Collected data entries:
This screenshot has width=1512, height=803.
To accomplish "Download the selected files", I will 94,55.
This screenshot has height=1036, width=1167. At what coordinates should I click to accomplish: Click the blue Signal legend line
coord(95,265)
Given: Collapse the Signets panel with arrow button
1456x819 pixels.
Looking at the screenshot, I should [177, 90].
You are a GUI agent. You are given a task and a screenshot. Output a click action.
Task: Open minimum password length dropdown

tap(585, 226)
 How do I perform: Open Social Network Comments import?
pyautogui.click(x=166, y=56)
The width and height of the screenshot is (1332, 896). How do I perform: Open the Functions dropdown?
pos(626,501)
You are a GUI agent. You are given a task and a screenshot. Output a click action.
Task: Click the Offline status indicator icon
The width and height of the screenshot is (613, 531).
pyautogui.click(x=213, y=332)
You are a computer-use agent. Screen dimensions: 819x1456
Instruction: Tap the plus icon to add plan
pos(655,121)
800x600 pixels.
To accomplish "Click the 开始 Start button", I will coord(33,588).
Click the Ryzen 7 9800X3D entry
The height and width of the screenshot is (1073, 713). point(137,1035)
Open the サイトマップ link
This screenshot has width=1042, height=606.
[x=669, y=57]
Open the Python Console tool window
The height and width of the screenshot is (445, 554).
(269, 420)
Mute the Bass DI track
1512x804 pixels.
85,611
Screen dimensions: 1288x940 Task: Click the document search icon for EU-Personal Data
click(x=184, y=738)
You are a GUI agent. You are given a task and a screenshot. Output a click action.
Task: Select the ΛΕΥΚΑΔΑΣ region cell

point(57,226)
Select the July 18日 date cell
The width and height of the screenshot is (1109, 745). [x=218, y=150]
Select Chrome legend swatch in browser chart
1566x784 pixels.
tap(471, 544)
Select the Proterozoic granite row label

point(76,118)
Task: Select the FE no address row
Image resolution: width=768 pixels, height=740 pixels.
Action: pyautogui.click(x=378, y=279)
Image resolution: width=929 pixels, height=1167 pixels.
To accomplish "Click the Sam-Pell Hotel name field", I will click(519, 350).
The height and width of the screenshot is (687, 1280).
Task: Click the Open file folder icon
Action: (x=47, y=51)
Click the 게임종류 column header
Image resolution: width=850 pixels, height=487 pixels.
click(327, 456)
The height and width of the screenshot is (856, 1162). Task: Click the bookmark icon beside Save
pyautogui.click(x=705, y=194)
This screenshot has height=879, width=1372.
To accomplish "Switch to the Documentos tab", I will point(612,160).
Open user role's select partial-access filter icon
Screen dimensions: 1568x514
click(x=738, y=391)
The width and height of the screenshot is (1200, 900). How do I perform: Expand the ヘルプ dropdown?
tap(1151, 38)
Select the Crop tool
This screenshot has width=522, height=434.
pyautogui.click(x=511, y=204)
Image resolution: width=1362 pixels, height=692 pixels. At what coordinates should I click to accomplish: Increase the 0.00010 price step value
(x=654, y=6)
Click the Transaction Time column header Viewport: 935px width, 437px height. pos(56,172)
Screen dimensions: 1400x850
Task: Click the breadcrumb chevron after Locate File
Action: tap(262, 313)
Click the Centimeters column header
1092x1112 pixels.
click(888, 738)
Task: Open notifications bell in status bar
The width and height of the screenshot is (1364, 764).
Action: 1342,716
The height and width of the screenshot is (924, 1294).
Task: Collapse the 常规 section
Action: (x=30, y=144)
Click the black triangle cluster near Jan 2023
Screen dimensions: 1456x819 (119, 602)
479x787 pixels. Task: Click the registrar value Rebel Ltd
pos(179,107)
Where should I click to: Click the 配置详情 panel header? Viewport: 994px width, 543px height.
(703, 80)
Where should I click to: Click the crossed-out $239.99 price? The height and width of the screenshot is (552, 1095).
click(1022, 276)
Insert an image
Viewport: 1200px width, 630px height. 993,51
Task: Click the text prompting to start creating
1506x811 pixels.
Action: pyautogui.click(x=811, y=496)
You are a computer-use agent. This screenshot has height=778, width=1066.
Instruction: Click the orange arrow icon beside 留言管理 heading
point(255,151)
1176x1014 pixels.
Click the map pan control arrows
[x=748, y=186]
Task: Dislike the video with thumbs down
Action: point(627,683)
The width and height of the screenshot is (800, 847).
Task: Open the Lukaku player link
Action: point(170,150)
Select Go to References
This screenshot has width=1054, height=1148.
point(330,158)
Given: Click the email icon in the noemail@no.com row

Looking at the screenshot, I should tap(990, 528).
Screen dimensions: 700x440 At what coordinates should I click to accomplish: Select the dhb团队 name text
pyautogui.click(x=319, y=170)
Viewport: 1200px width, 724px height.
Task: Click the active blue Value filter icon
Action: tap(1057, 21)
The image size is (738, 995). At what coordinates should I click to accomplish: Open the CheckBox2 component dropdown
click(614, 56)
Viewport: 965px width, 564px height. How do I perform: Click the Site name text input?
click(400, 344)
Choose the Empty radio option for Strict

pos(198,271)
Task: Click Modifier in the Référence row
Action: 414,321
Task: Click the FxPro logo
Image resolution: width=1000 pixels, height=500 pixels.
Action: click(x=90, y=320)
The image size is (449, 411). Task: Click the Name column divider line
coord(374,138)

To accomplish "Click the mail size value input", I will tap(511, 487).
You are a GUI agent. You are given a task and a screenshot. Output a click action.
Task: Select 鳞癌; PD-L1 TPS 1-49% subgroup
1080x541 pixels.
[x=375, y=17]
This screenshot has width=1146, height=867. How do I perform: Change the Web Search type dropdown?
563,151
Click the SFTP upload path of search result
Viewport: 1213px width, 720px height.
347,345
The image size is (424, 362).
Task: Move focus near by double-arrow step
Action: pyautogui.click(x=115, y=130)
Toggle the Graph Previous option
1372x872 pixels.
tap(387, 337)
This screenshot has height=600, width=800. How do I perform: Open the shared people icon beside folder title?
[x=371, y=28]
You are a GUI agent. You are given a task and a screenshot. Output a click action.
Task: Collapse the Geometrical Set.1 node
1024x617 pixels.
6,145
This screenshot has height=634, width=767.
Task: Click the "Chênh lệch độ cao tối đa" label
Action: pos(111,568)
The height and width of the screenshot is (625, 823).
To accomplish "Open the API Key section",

Task brief: Copy out each line of the data that includes the string "computer".

Response below:
You are a computer-use agent. Screen dimensions: 819x1456
You are a computer-use agent. This screenshot has height=778, width=1066.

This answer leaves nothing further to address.